What is expected:
Go to the line below containing "Bristol Collection (71, 707)" and print exactly from there through the line containing "Framed Mirrors (71, 311)", both included. Print nothing else.

Data shown:
━━━━━━

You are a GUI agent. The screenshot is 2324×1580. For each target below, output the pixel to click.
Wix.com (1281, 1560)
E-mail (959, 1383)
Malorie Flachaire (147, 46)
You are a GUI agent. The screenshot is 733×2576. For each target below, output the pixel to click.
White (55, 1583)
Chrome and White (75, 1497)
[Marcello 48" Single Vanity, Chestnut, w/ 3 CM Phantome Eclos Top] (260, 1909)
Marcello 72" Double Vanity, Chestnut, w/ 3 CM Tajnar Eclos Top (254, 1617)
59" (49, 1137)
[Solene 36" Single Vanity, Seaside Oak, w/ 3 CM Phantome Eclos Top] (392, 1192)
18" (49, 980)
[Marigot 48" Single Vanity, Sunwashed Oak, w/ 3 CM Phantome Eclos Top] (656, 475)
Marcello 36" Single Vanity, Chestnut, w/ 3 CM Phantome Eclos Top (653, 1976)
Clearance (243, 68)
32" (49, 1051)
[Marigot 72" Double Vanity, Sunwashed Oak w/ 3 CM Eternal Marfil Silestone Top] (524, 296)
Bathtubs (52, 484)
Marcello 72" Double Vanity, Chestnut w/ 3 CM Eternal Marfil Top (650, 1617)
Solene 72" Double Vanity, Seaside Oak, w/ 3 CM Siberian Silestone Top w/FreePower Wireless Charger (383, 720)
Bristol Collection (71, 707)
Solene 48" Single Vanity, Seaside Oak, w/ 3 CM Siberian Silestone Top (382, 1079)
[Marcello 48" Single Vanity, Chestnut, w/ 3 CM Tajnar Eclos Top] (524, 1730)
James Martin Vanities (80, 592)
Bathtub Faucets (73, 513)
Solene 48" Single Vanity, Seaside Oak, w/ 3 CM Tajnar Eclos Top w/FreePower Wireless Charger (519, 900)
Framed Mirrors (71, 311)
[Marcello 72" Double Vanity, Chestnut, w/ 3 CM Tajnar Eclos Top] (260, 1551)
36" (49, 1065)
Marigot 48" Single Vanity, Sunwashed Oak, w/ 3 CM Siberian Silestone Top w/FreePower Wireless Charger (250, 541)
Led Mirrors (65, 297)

━━━━━━

Finished task:
Bristol Collection (71, 707)
Solene 48" Single Vanity, Seaside Oak, w/ 3 CM Siberian Silestone Top (382, 1079)
[Marcello 48" Single Vanity, Chestnut, w/ 3 CM Tajnar Eclos Top] (524, 1730)
James Martin Vanities (80, 592)
Bathtub Faucets (73, 513)
Solene 48" Single Vanity, Seaside Oak, w/ 3 CM Tajnar Eclos Top w/FreePower Wireless Charger (519, 900)
Framed Mirrors (71, 311)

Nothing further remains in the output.